Pawlenty moved that the remaining bills on the Calendar for the Day be continued. The motion prevailed.
Lipman, Wilkin and Dawkins.
The Speaker announced the appointment of the following members of the House to a Conference Committee on H. F. No. 3359:
Abeler, Davids and Huntley.
The Speaker announced the appointment of the following members of the House to a Conference Committee on S. F. No. 2363:
Davids, Stang and Entenza.
The Speaker announced the appointment of the following members of the House to a Conference Committee on S. F. No. 3384:
Rhodes, Seifert and Mahoney.
Entenza moved that the name of Clark, K., be added as an author on H. F. No. 2710. The motion prevailed.

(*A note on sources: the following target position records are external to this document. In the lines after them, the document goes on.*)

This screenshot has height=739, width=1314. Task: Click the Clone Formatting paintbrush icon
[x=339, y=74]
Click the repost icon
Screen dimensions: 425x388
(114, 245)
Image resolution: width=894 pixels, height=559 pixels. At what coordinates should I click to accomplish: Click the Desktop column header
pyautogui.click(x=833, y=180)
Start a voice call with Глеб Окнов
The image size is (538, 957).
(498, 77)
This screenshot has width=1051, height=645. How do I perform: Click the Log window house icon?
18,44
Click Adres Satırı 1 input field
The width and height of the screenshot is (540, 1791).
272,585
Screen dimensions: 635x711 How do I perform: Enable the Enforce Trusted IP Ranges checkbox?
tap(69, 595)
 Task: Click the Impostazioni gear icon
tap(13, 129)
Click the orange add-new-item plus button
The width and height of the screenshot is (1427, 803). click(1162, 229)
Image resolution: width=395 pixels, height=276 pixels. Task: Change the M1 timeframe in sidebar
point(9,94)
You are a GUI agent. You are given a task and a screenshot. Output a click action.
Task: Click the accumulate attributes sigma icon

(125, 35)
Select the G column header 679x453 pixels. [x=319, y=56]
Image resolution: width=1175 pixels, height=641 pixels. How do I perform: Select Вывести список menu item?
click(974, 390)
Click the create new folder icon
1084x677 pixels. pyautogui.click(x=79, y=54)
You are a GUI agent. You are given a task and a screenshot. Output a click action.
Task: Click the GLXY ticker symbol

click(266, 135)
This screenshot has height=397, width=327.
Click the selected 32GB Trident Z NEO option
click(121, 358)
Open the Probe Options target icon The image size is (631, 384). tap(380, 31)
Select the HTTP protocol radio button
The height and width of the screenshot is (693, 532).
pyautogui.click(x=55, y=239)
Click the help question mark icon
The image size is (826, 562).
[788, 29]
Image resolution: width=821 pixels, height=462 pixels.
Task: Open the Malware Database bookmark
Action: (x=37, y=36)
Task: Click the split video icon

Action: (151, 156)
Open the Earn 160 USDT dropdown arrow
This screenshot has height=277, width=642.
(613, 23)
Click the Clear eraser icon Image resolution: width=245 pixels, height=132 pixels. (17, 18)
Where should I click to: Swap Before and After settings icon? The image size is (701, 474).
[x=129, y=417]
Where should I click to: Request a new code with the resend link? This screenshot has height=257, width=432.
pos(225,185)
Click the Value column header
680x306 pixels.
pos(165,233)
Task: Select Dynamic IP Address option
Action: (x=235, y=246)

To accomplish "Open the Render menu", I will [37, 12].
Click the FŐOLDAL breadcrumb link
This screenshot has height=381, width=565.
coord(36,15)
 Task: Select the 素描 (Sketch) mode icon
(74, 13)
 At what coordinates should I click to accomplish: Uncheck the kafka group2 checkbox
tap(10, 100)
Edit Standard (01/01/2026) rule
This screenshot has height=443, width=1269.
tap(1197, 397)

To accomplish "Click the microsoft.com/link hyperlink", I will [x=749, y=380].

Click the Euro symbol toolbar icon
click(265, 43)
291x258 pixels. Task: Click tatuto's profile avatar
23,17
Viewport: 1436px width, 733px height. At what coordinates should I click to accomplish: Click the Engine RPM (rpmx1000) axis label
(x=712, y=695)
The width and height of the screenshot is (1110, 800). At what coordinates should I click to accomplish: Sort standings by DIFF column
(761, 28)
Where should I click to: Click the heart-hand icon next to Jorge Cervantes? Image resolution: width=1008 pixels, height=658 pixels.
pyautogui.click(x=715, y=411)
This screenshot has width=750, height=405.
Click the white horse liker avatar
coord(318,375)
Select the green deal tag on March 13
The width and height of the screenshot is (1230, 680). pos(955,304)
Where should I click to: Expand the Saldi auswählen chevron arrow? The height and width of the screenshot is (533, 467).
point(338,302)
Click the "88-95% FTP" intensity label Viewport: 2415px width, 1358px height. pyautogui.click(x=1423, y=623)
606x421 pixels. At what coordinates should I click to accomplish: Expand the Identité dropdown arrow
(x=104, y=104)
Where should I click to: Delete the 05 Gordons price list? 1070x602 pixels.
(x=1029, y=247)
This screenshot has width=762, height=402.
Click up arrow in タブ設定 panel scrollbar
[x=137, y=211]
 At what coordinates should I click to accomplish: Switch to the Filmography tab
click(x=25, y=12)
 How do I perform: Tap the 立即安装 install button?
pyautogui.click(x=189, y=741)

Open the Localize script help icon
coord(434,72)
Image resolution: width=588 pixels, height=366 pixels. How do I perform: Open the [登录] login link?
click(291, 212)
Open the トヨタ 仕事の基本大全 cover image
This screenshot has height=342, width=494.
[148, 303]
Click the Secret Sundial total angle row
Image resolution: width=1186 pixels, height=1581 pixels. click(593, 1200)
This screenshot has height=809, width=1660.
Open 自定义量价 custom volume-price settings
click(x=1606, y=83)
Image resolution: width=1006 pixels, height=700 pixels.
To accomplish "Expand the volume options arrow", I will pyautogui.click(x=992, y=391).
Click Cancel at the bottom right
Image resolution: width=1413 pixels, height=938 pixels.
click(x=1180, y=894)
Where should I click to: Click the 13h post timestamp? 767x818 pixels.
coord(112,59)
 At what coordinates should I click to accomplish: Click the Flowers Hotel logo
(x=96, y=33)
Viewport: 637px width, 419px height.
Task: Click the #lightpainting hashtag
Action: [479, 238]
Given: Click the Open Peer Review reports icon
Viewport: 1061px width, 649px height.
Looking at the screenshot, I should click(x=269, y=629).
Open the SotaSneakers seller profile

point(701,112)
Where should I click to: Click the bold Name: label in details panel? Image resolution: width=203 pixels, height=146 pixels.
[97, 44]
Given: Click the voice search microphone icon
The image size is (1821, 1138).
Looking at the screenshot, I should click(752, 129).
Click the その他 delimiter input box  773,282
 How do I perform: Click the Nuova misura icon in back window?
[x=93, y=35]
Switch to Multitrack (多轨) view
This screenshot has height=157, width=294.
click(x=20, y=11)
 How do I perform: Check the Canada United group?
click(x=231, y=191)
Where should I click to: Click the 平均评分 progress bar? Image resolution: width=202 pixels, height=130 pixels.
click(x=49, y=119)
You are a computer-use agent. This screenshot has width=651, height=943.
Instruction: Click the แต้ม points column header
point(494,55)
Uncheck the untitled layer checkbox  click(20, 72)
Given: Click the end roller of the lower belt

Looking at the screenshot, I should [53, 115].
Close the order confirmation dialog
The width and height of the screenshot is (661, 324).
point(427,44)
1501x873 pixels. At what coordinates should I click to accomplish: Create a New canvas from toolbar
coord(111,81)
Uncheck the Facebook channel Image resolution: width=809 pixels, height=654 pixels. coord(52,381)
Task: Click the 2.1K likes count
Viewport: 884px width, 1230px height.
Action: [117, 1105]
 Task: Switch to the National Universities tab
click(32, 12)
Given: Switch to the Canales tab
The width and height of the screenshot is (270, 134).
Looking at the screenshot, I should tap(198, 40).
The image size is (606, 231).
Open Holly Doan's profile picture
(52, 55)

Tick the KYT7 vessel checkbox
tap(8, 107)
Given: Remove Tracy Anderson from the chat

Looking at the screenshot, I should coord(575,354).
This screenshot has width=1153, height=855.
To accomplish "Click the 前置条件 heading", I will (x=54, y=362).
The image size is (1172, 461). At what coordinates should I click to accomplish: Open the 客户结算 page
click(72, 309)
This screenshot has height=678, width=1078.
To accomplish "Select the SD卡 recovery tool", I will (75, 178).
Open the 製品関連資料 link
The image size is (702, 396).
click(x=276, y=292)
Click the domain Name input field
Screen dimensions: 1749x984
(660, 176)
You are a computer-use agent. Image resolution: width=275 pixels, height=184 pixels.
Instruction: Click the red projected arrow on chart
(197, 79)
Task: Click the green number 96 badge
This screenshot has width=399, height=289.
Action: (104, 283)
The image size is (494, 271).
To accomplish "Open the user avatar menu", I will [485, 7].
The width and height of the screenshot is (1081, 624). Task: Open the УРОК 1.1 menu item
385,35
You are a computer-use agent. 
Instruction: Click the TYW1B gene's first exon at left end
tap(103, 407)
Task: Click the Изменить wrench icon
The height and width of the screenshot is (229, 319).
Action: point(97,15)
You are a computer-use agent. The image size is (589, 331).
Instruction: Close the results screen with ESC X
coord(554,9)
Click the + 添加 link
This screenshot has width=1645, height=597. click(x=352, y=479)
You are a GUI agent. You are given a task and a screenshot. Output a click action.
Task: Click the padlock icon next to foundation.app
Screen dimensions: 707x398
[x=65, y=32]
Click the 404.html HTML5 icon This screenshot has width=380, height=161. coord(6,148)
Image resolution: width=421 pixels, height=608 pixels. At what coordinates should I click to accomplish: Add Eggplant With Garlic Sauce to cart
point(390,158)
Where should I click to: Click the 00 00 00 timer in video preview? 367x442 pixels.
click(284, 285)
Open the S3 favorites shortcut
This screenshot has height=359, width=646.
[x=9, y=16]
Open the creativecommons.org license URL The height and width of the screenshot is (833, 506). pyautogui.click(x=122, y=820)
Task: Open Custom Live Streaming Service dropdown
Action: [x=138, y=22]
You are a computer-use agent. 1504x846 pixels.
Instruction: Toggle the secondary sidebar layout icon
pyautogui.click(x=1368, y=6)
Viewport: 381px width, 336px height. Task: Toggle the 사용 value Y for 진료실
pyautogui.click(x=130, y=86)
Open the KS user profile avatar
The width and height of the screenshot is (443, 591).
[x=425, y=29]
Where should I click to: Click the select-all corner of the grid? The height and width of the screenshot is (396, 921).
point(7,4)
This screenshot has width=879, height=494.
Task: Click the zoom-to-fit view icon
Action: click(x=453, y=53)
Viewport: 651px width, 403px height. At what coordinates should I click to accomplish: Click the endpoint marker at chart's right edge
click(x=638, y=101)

Anderson, B., moved that his name be stricken as an author on H. F. No. 3270. The motion prevailed.
Kielkucki moved that his name be stricken as an author on H. F. No. 3270. The motion prevailed.
Clark, J., moved that H. F. No. 3402 be returned to its author. The motion prevailed.
Pawlenty moved that when the House adjourns today it adjourn until 10:00 a.m., Tuesday, April 9, 2002. The motion prevailed.
Pawlenty moved that the House adjourn. The motion prevailed, and the Speaker declared the House stands adjourned until 10:00 a.m., Tuesday, April 9, 2002.